▶ **Given task a**: In the passage about breakthroughs, what does Perot say happens at EDS when a snake is seen on the floor?

▶ **Supplied passage**:
Men die of fright and live of confidence.
-Thoreau After being hammered by negativity, bad news and gnawing doubt about the times, the country and its leadership, we hunger to recapture bygone solidity that was. It may only come about through a total overhaul of resolve and mental weaponry. Once, when EDS founder Ross Perot and Roger Smith, erstwhile chairman of General Motors, were warring over their ill-fated alliance, Perot made a painfully prescient observation about GM which can easily be fast-forwarded to present day, describing almost anything from government gone wrong to the state of our business. Perot quipped, "At GM, when there's a snake on the floor, the first reaction is to form a committee to commission researchers and consultants to study snakes. At EDS, if we see a snake on the floor, we kill it." The Texas homily hits home, describing vast failures in the country's values and moral temperament. Yet often at this point in the "cycle of belief" some people sense a breakthrough. Have you ever had the feeling you're embarking on the most important trip of your life? When this feeling hits us, all of a sudden we understand our purpose; the clarity of what we can achieve is overwhelming and we have the first indications (though not yet clearly mapped) of what must be done and how we'll do it. These breakthroughs are the opposite of a performance collapse and begin with subtle, nondescript nuances. You may reject this premise and file it away as misplaced optimism: something off faded pages from a Tony Robbins seminar. My strong sense rides on the notion that the current malaise and its vituperated rancor may actually expedite "the killing of snakes," opening the door for the beginning of a breakthrough yet unseen or unfelt. Possibly, the missing map has returned to our door. And what are the leading indicators of a breakthrough ready to happen? - The frustration of experiencing great sacrifice (though that sacrifice is yet unrecognized).

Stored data
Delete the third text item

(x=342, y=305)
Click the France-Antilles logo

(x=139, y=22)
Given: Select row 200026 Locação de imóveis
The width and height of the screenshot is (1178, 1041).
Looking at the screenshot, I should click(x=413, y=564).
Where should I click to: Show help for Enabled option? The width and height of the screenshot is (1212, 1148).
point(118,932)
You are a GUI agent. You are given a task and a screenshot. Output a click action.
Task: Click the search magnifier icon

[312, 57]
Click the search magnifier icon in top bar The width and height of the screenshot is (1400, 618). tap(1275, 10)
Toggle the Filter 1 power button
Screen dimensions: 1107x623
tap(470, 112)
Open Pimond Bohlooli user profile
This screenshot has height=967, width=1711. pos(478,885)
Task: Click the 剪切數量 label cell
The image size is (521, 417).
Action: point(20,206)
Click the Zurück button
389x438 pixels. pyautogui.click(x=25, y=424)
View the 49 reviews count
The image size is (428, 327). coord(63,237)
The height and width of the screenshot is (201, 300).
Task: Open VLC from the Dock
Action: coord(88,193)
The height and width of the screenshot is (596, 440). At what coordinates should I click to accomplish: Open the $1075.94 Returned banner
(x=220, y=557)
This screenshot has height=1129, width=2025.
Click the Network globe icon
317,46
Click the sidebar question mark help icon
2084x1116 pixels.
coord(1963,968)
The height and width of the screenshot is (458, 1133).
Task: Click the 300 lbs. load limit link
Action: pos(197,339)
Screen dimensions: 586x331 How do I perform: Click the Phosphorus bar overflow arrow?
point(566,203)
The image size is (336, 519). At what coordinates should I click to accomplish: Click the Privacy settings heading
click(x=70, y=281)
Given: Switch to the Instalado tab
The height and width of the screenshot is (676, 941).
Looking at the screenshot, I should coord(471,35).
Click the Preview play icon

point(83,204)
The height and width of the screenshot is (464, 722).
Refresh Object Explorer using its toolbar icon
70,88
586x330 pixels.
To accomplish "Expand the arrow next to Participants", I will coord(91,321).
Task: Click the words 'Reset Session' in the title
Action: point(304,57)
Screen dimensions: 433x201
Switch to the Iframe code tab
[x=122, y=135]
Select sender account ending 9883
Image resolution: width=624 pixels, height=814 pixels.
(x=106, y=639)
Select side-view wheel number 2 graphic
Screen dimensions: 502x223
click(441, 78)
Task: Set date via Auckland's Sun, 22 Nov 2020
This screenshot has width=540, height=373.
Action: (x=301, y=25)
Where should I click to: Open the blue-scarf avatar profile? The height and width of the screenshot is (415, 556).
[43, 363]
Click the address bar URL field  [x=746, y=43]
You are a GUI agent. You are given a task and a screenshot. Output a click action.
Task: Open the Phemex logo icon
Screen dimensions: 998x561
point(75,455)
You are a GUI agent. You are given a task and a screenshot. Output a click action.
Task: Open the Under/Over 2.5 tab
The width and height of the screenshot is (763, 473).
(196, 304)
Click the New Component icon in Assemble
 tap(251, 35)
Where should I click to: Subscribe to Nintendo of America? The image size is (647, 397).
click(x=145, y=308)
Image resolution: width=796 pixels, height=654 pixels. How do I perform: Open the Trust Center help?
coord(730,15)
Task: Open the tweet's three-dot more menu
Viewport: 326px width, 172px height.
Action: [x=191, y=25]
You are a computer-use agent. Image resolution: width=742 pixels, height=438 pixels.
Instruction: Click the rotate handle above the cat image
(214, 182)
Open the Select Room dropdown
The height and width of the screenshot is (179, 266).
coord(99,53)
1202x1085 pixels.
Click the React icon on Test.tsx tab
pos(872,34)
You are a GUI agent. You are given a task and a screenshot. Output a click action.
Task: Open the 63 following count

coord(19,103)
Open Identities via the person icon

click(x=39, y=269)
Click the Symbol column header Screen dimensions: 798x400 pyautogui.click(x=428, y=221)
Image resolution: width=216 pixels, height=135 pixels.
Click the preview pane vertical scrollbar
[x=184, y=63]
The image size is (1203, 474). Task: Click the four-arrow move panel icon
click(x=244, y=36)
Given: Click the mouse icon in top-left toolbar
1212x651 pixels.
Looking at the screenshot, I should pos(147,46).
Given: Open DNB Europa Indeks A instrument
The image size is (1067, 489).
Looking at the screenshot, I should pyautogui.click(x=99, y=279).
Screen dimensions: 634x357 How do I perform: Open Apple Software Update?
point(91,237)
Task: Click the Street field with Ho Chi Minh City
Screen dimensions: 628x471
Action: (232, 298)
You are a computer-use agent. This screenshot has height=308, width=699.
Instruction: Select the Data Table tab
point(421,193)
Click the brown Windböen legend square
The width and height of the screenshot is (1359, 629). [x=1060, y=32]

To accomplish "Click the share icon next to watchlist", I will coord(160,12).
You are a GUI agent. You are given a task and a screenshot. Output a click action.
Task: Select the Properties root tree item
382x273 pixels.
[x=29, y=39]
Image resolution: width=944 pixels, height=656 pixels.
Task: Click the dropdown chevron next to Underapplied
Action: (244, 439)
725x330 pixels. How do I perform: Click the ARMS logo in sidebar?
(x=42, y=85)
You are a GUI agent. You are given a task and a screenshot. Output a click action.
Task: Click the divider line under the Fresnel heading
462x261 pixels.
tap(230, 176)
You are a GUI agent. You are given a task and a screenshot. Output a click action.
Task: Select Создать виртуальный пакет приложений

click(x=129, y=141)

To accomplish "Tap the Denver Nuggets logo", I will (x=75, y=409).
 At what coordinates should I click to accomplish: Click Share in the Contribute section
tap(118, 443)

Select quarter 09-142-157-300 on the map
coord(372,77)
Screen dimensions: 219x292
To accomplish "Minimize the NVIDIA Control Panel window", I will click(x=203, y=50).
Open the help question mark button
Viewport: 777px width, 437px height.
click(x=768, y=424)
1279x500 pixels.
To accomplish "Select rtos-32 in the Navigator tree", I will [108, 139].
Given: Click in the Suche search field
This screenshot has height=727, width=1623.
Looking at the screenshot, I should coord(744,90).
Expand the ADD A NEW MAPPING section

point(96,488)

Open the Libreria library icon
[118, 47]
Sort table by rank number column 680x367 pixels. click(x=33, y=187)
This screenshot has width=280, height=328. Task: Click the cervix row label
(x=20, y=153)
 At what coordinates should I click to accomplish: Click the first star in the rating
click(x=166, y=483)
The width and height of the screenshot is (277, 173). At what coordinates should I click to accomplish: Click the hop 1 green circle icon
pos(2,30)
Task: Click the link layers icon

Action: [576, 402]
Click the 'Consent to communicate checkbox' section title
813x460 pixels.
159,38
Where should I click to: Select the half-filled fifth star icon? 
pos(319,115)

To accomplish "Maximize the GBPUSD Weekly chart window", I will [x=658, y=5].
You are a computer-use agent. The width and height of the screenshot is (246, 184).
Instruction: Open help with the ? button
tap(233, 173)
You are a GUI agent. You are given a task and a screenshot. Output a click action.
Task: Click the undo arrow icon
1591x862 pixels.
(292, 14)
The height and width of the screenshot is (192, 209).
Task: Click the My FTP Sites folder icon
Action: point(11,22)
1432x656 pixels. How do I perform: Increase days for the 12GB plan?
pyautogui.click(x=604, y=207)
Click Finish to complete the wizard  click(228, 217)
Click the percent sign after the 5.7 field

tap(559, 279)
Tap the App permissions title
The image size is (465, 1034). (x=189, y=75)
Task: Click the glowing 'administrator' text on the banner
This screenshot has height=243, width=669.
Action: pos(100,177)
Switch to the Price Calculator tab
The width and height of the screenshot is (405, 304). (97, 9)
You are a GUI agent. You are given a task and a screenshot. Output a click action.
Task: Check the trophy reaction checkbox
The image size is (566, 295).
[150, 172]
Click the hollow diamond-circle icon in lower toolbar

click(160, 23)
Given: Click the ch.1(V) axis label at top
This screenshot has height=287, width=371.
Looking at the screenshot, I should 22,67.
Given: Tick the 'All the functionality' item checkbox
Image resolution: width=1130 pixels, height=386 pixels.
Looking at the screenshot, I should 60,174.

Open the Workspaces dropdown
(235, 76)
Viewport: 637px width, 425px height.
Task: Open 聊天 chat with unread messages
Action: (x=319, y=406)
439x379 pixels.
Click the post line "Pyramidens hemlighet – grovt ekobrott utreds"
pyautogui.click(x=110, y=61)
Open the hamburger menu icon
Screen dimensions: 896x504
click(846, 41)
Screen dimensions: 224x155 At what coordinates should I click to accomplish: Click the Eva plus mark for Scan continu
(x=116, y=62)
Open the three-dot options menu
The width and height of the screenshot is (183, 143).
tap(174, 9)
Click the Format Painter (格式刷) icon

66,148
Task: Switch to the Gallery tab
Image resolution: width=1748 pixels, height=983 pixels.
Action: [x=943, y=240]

▶ **Given task b**: Copy the stored data rows from the line with "Given: Open DNB Europa Indeks A instrument" up to and including the line with "Action: (232, 298)".

▶ **Written answer a**: They kill it.

▶ **Written answer b**:
Given: Open DNB Europa Indeks A instrument
The image size is (1067, 489).
Looking at the screenshot, I should pyautogui.click(x=99, y=279).
Screen dimensions: 634x357 How do I perform: Open Apple Software Update?
point(91,237)
Task: Click the Street field with Ho Chi Minh City
Screen dimensions: 628x471
Action: (232, 298)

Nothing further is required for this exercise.